Excellent sight readers often fool the teacher into thinking they have practiced. One of my friends told me how her teacher used to praise her for all her great practice, when actually she never opened a book between lessons!
I’ve helped many students improve their music reading, and here are some of the tools I use:
- The most important thing is to work on developing the ear from the very beginning. Being able to hear the music in their head will help them find mistakes that their eyes miss. I tell them their ear is their best friend.
- Students should practice sight-reading at home where there is no pressure. Tell your student that you know they will sight read better at home! The thought of sight-reading a piece cold can throw a student into a frenzy of brain freeze which makes sight-reading impossible.
- Problem readers will always need to learn music slowly and hands separately.
- When students first put hands together, they should play at half the tempo than they can play the music hands separately, then gradually speed up. It is hard to get students to do this, but try for it.
- It really helps to learn scales, chords, and arpeggios in every key. Use my free picture scales, because scales on the staff just look like a jumble to them. They will never figure out which finger number goes to which note.

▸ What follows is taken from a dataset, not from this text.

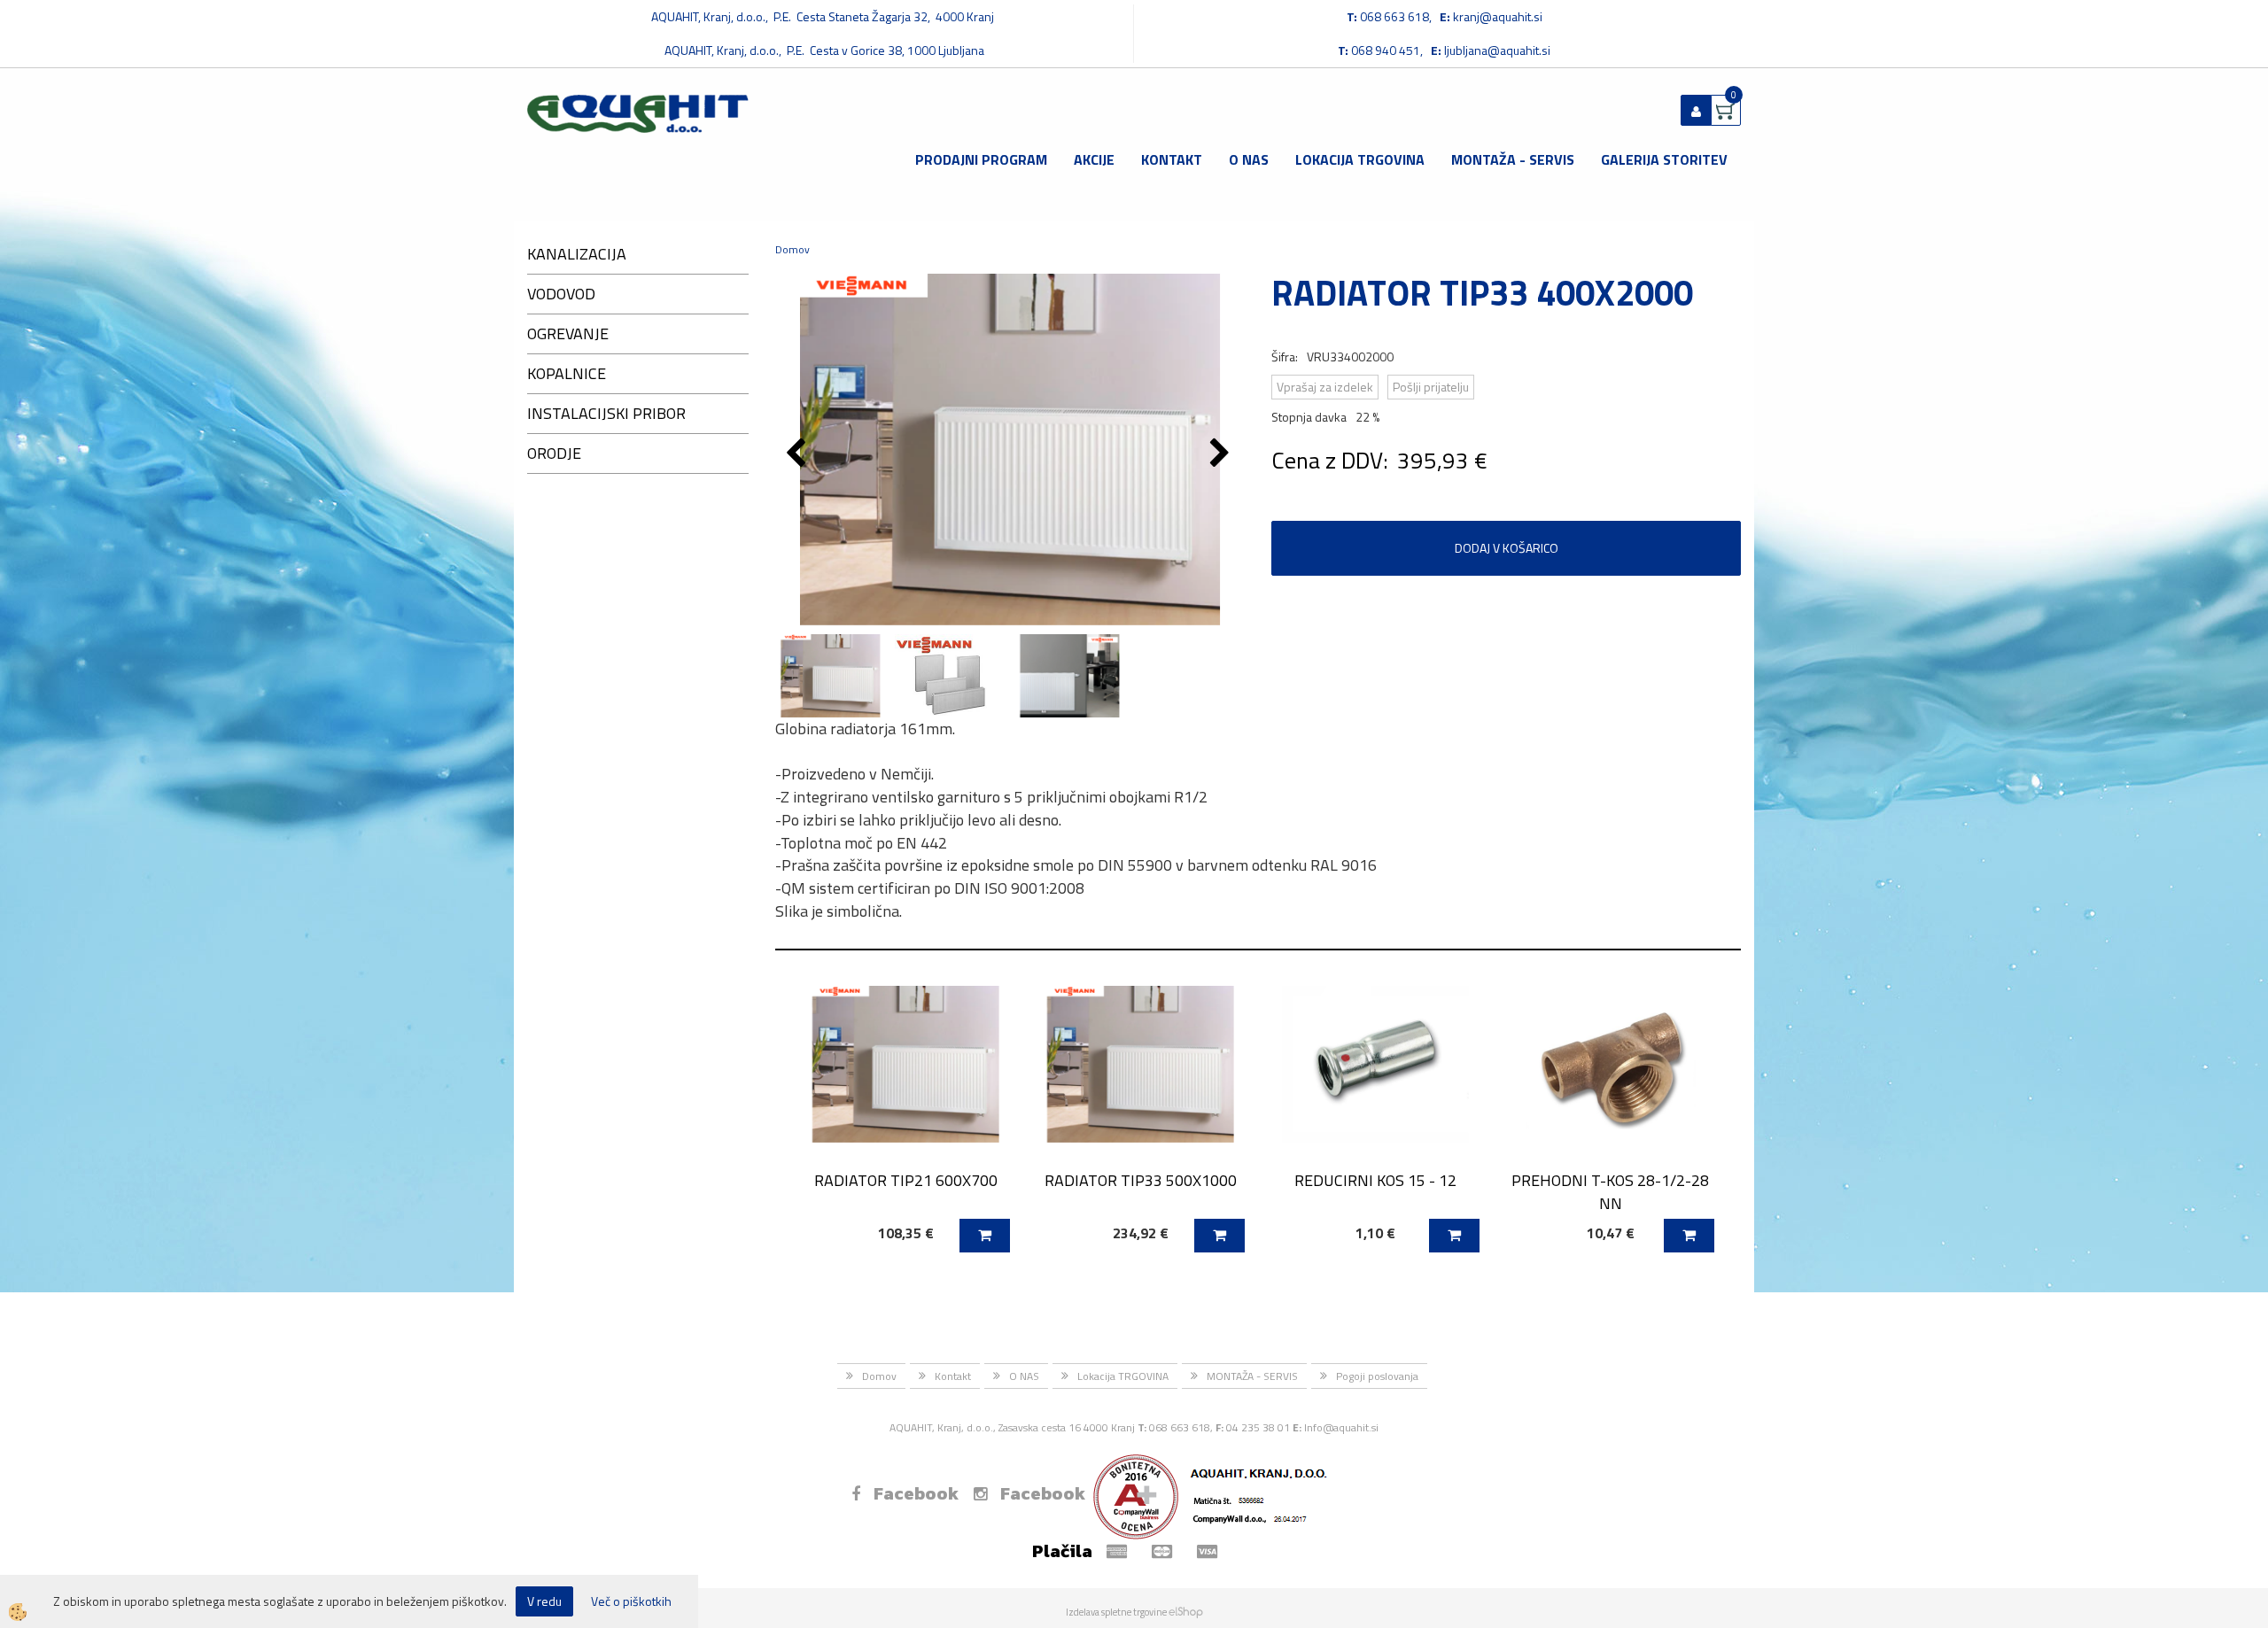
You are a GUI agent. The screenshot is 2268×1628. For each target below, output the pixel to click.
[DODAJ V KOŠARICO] (984, 1235)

- Students need to be able to identify ledger line notes quickly so that jumps do not cause a break down. Ledger line notes are especially difficult for these students.
- Every piece has a “tricky spot.” Help poor readers by teaching those spots by rote or semi-rote.
- Sight reading will improve with practice. Practice really easy sight-reading at every lesson and at home.
- Encourage the use of sight-reading cards similar to these free ones in my last post.
- The use of colors is very helpful. Have the student circle all the skips in one color and steps in another. Mark sharps with one color and flats another.
- Sometimes we think poor music reading is a problem with the staff when it’s actually a rhythm problem. Most “problem readers” can barely play intervals, so forget about counting the meter (1& 2& 3& 4&) out loud while they play. Rhythm syllables are easier to count out loud. (ta – ta – ti – ti – ta, for example.) They need to learn to count rhythms, however, even if they can’t count while they play.